Ao ser informado, hoje,
de que o Folha de Bananeira voltou ao ar com um domínio internacional,
mesmo após os domínios fraudulentos terem sido cancelados, a SEDH
denunciou o site à Polícia Federal e pediu investigação sobre o caso,
segundo a assessoria de imprensa do órgão.
"O fato de o domínio
ter sido registrado fora do Brasil não exime o detentor da responsabilização.
Mesmo que o servidor estivesse no estrangeiro, de acordo com o artigo 7º
do Código Penal (Princípio da Ubiqüidade), considera-se praticado o
crime no lugar em que ocorreu a ação ou omissão, no todo ou em parte,
bem como onde se produziu ou deveria produzir-se o resultado",
esclarece Omar Kaminski.
Neste caso, apenas o domínio
é internacional, mas os serviços de registro foram feitos pela empresa
100br.com e o site está hospedado atualmente no provedor HostNet. Ambas
as empresas são brasileiras.
Na opinião do professor
da PUC de Minas Gerais e estudioso de Direito Penal Informático Túlio
Vianna, as questões suscitadas pela existência do Folha de Bananeira são
de difícil solução. De imediato, ele exclui a responsabilidade penal do
provedor, pois não caberia à empresa qualquer tipo de
"censura" do material que vai ao ar.
"Em Direito Penal não
há responsabilidade objetiva, ou seja, o agente só pode ser punido por
seu dolo, um conceito jurídico próximo ao da intenção", explica.

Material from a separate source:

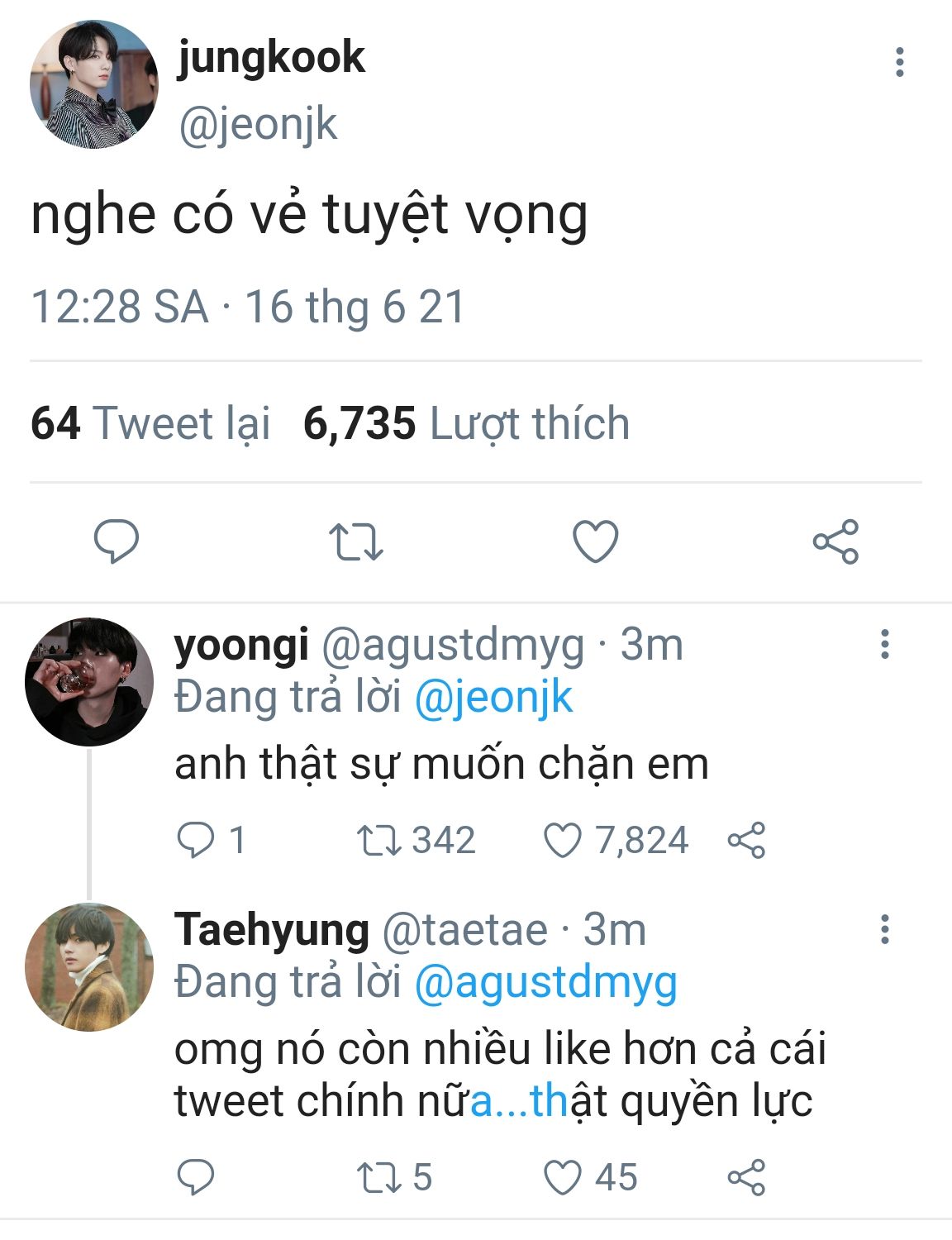Reply to Taehyung's tweet
This screenshot has width=952, height=1240.
click(196, 1177)
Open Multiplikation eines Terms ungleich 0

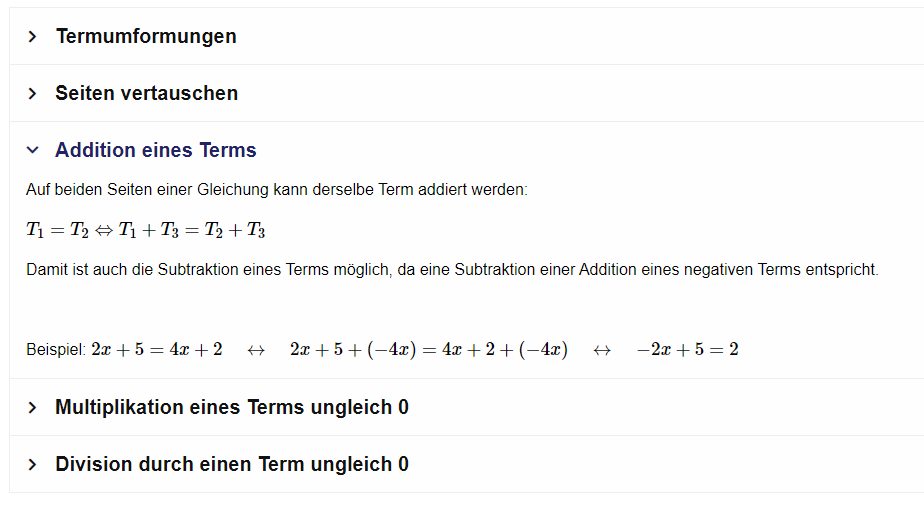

"A HostNet não tem como controlar todo o conteúdo que seus clientes
colocam no ar, nem pode ser obrigada pelo Estado a isso. O que o Estado
pode obrigá-la a fazer é manter os logs e os dados completos do usuário,
para uma eventual requisição judicial".
Vianna vai além e diz
que o simples fato de o site estar no ar não caracteriza tráfico,
enquanto nenhuma droga for apreendida. "Se rastreássemos o IP deles
e, por hipótese, déssemos uma 'batida' no local onde estão as máquinas
e prendêssemos o webmaster, mas não encontrássemos drogas na posse
dele, não haveria como processá-lo por tráfico ou tentativa de tráfico,
pois falta prova da materialidade (a droga)".
De qualquer forma, ele
também acha que cabe o crime de falsidade ideológica, já que quem
registrou o domínio usando o número de um documento do governo fez
declaração falsa, alterando a verdade sobre fato juridicamente
relevante. "Se os responsáveis pelo registro ainda tiverem os logs,
podem acionar a polícia, mesmo o site tendo sido tirado do ar",
afirma. "Isto é independente do conteúdo do site. Qualquer que
fosse o conteúdo, não se poderia registrá-lo com CNPJ falso".
Enquanto o site permanece
no ar, pessoas indignadas continuam a denunciá-lo. Uma destas denúncias
foi feita ao Observatório Brasileiro de Informações sobre Drogas (OBID),
órgão subordinado ao Gabinete de Segurança Institucional da Presidência
da República e à Secretaria Nacional Antidrogas. Em mensagem postada
numa lista de discussão no dia 10 de janeiro, o coordenador de comunicação
social do OBID informou que o órgão está "acompanhando esse fato
com muita atenção e interesse" e "trabalhando para que isso não
volte a acontecer".
Na quinta-feira, dia 20,
InfoGuerra enviou um e-mail ao OBID solicitando informações atualizadas
sobre o caso, mas não obteve resposta.